On the cusp of success, Oranges Band needs risks



The story of the formation of the Oranges Band is a quirky one in the realm of indie rock: A tour was scheduled and an album was recorded before the band was completely put together in early 2000. Like The Monkees or any number of “boy band” and “girl group” pop superstars, the Oranges Band began with a leading player and then looked to fill in the holes around him. For the Oranges Band, this man at the helm is Roman Kuebler, a fixture of the Baltimore indie scene and stand-in bass player for Spoon. Kuebler assembled a competent quartet of musicians to surround him and before you could say “Davey Jones,” the band signed a contract with Lookout! Records.

The Orange sound is a familiar one: There’s a heavy Velvet Underground influence, when VU was at it’s most commercial, that is (nothing on the Oranges Band’s latest album, All Around, comes close to the avant-garde murkiness of “Sister Ray,” but more R&B-dominated VU tunes are rekindled on the album). The constipation-rock of endless foreplay that Lou Reed reveled in for so many years is definitely in there, but it’s also a cousin once removed—that middle step would be another VU-influenced band such as R.E.M. And, just like the early days of Michael Stipe et al., Kuebler shows promise if he’ll just let his guard down and reveal himself through his music.

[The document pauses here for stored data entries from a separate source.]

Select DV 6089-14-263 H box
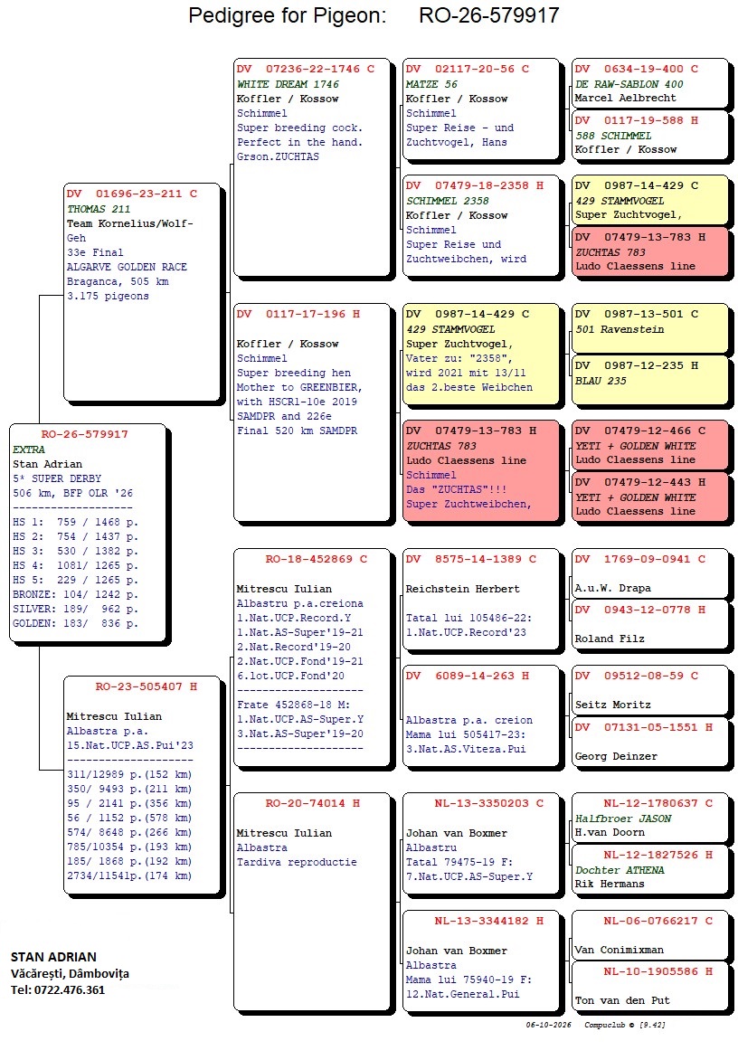This screenshot has height=1060, width=738. (481, 716)
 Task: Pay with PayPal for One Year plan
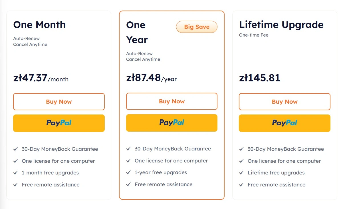172,123
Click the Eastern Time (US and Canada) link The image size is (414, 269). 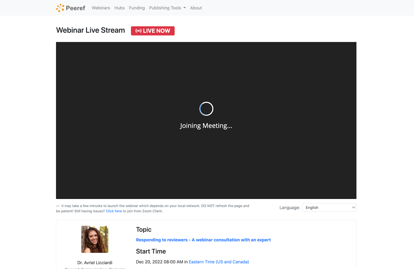pos(219,262)
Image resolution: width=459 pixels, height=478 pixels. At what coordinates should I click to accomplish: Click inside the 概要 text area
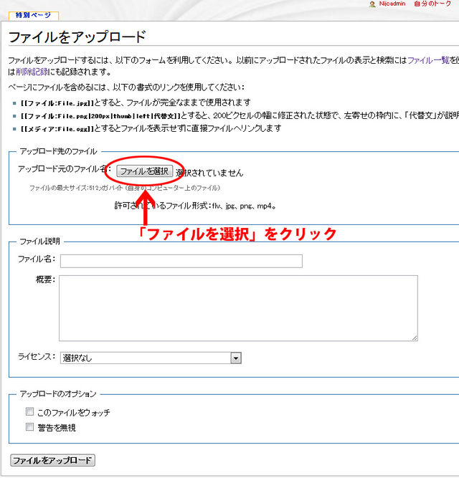[238, 307]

On All Around, the lyrics are often garbled behind the instrumentation, as was Stipe’s former calling card, although the Oranges at least have the courtesy to include lyrics in the liners. But even when Kuebler’s dynamic tenor does break free from the barriers of bass, drums and guitars, his words are aloof at best and drivel at worst. The lyrics to the new album’s title track read, in their entirety: “All around/I see these bricks on the ground/-Everyday/I thought I heard him say/We are lost/Don’t try to change the course/Cause on the sea/It’s only you and me/And we’re drowning down/Without a sound/And without a trace/I will be erased.”

Well, yeah, if you keep writing lyrics as untenable as those, you surely will be erased, at least from the history books of rock ’n’ roll. Lou Reed was aloof, too, but he was saying something in his detached state. There is no indication that Kuebler’s lyrics are working for anything besides style points.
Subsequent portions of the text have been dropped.